When it comes to wine I’m a typical old world guy. France, Italy and some Spanish for red. Mostly France, Italy, Germany and Austria for white. Having lived in the US for a while I am well acquainted with American wine and at times miss both Cakebread, Bonny Doon and Au Bon Climat. I enjoy reading their newsletters. But I must admit California wines are a bit on the heavy side for me. On the other hand I always drink local wine. So in the US I drink US wines, that’s as local as it gets, no Floridian wines, No.
I love Spanish cured ham. No one can make cured, dried ham like the Spanish. You can get them in a variety of qualities from €20 to more than €1000 per kilo. From simple Serrano, which means mountain ham, to Jamon Iberico aka Pata Negra from black pigs, cerdo negro, fed on acorns and that alone. You can taste it, the gets a wonderfully nutty flair. Pair it with a full bodied Spanish red wine from the Rioja or the Ribera del Duero and it feels like heaven. Or even a crisp fino sherry well chilled. Have it for lunch in one of the numerous lunch bars – tapas bars that you’ll find all over Spain.
I once brought a whole ham with me from Spain.
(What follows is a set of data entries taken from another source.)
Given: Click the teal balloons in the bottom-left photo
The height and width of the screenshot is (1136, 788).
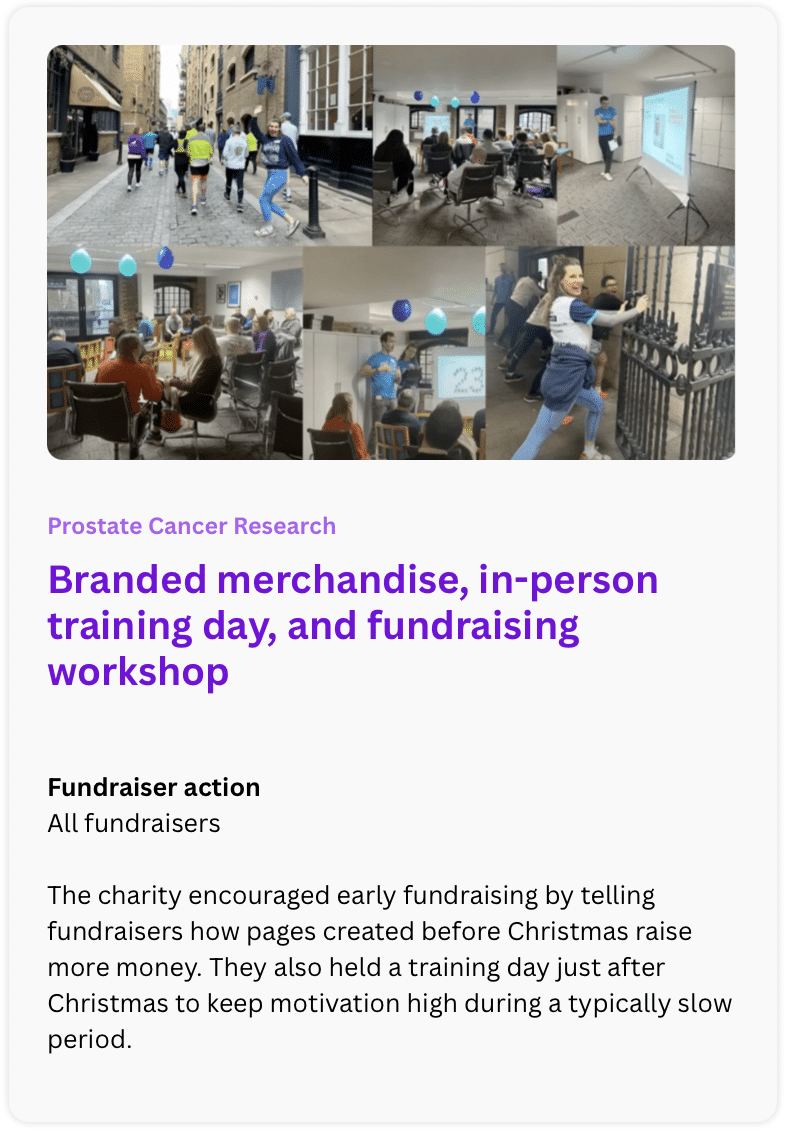Looking at the screenshot, I should [103, 263].
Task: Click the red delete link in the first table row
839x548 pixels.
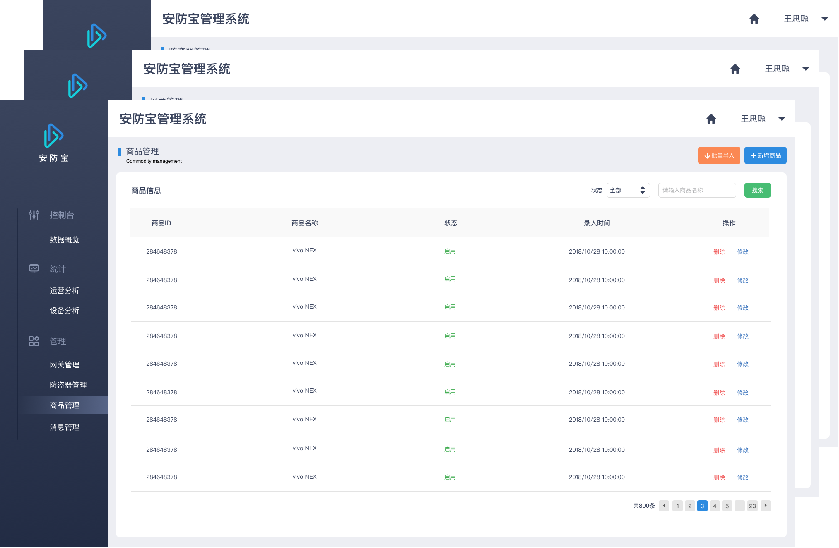Action: (721, 252)
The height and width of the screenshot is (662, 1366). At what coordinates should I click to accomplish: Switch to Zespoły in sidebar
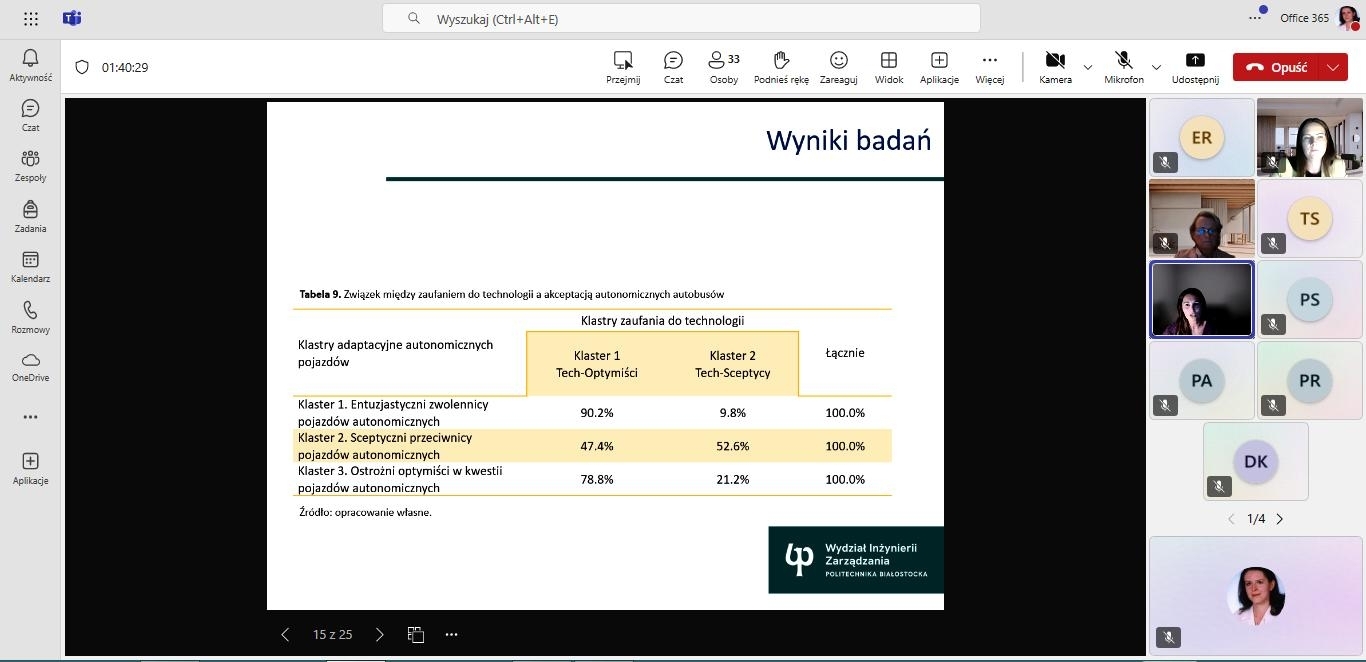pos(30,165)
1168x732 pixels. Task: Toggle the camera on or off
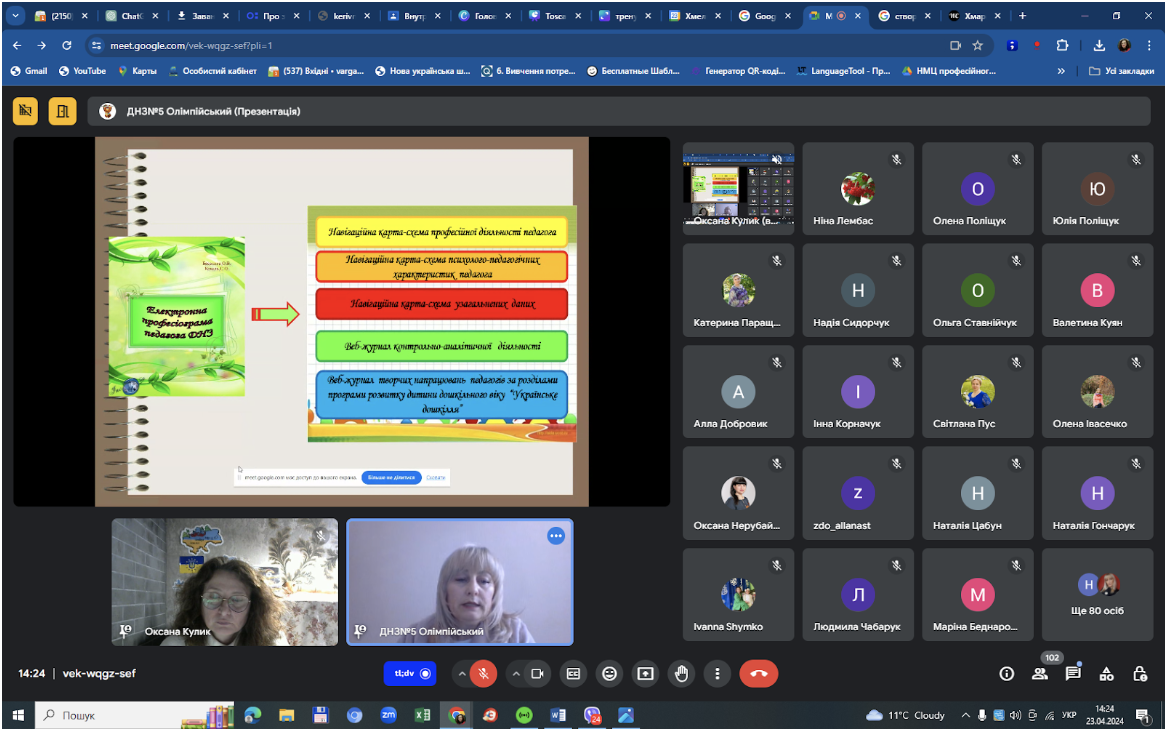(x=537, y=674)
I managed to get it into the suitcase placing it diagonally together with clothes and other stuff. Well home we hang it in the ceiling in our kitchen for everybody to cut a slice if they so desired. Recommended.
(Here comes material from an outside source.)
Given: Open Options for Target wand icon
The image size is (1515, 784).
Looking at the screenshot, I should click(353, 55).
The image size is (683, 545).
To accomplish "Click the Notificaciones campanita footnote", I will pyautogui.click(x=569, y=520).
And Cheese? Munster. All time high. But not the industrial ones. The “fermier” – farm made. With a little bit of cumin and a bottle of Gewürztraminer. If you can’t stand the smell of cheese, this is not for you.
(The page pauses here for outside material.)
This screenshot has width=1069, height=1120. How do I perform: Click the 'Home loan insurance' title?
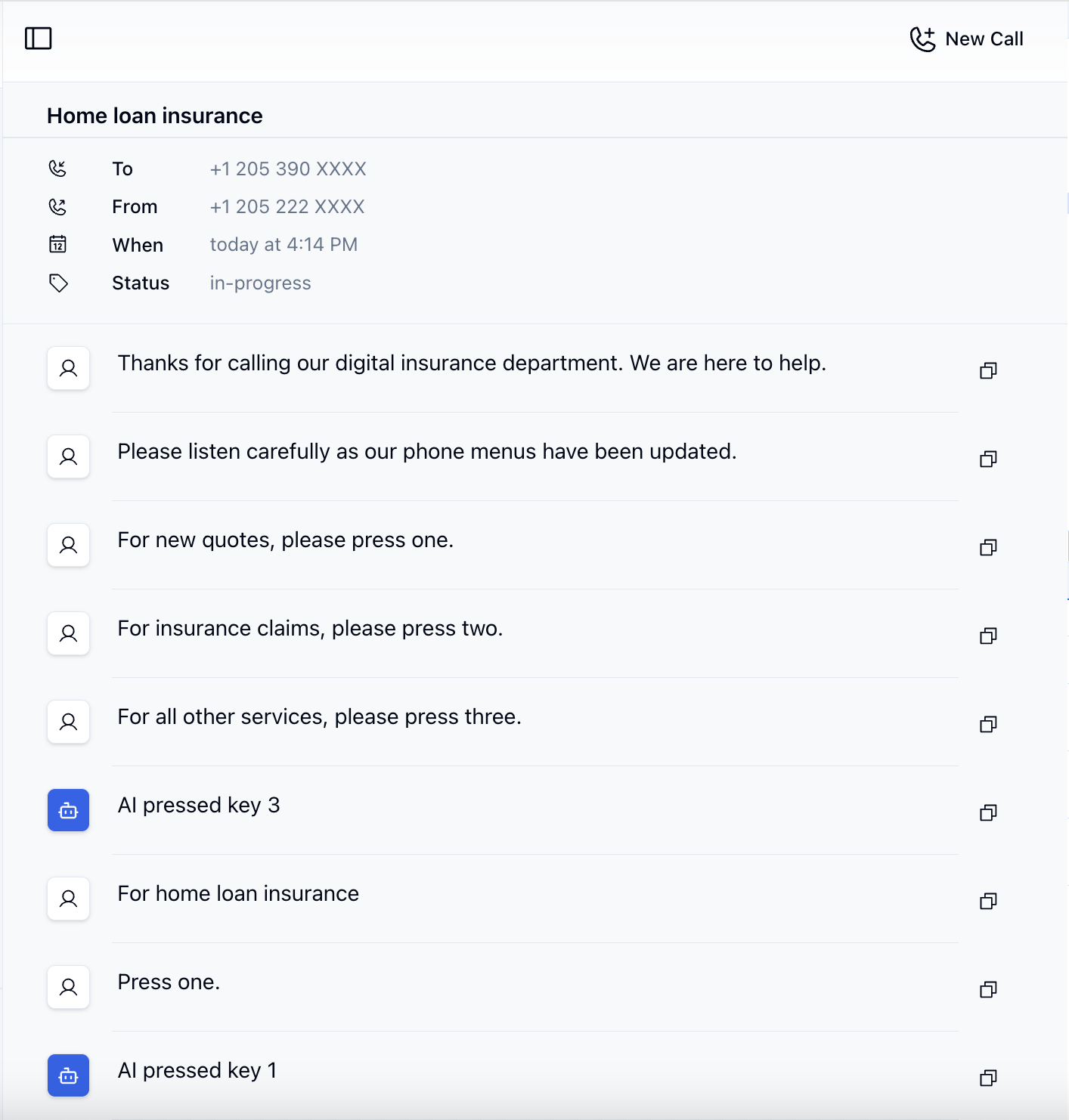155,116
Then it’s Manchego, the Spanish cheese from the La Mancha area – where Don Quixote was riding around fighting the wind mills, probably chewing Queso Manchego as well. It’s made from unpasteurized sheep’s milk, by the way, from the Manchega breed. What I would characterize as a hard cheese, and one of not a lot of cheeses that goes very well along with red wine. Mature Rioja or Ribera Del Duero. What about Parmagiano Reggiano? Definitely hard. I love this cheese from Emilia-Romagna in Italy, but having to chose between the two, I usually prefer Manchego. Unrivaled though granulated on your pasta dish and in a Risotto. Parnagiano-Reggiano is also a good match with red wine. At least it was one morning up in Veneto, served with a good bottle of Amarone – no less. That was at Villa Monteleone in Gargagnago, by the way, so now you know where to go. They’ve got rooms as well.
Chevre, from the Loire region of France. White goat cheese if you’re not a specialist. A Chevre on your terrace with a bottle of white Sancerre while the sun sets, and it’s heaven on earth. If you’re not into mould, try the ones covered with ash, that’s clean enough.
Brie, Brie de Meaux. Cow’s milk. Unpasteurized, so stay off if you’re pregnant. Intense taste i think would be a good description.
What about the Jarlsberg? It’s Norwegian. It’s OK, but it’s an industrially made cheese. It’s not from a designated area, or special cows; yeah, you’re right: it’s made of Cows milk. Pasteurized even. In Norway we eat Jarlsberg on slices of bread, for lunch, (and breakfast and supper).
And brown goat cheese. Ski Queen you mean? Sure. It’s not a cheese by definition in my opinion. Another put-on- your-bread-for-lunch cheese that Norwegians are so fond of. It’s a curiosity.